Morphine is a powerful opioid drug that’s used as a pain reliever in medical settings. Morphine is derived from the opium poppy, as are other opioids like heroin and codeine.  These drugs bind to opioid receptors in the central nervous system. Morphine and other opioids activate the receptor sites, and in doing so, they change the user’s response to pain and how pain signals are sent to the brain. The use of morphine can lead to addiction, as well as dependence. With dependence, withdrawal symptoms can occur if someone suddenly stops using morphine.

Morphine Withdrawal

Morphine is a powerful opioid drug that’s used as a pain reliever in medical settings. Morphine is derived from the opium poppy, as are other opioids like heroin and codeine. These drugs bind to opioid receptors in the central nervous system. Morphine and other opioids activate the receptor sites, and in doing so, they change the user’s response to pain and how pain signals are sent to the brain.
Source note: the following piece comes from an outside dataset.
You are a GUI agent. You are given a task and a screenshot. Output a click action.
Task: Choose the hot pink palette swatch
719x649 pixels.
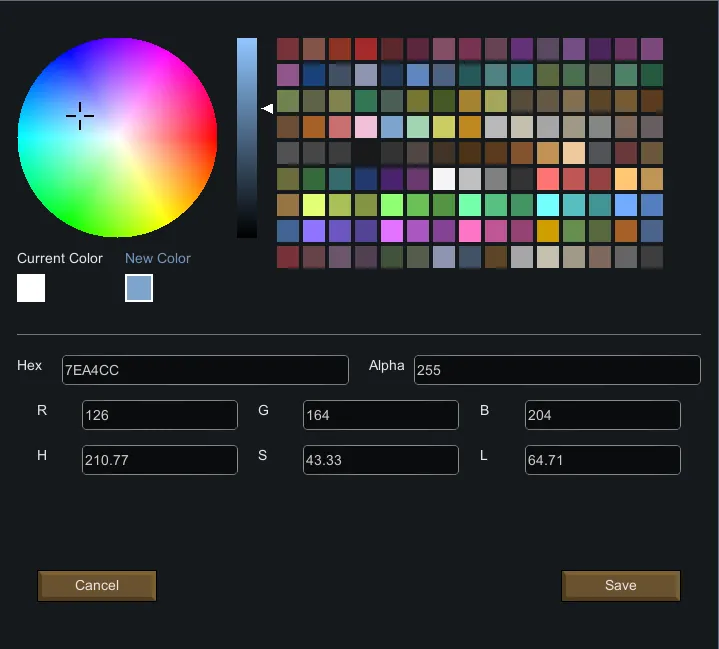click(470, 231)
Opioids like morphine can also lead to addiction and dependence. Addiction is a chronic disorder where someone’s use of a substance becomes compulsive. Addiction to morphine occurs because the brain’s reward system is activated. The use of morphine is then reinforced. Dependence to morphine can occur with or without a diagnosable addiction.

When dependence to morphine occurs, the person’s central nervous system relies on the presence of morphine to function because of changes in the brain’s chemical structure. If someone’s dependent on morphine and they stop using it suddenly or cold turkey, they may experience withdrawal.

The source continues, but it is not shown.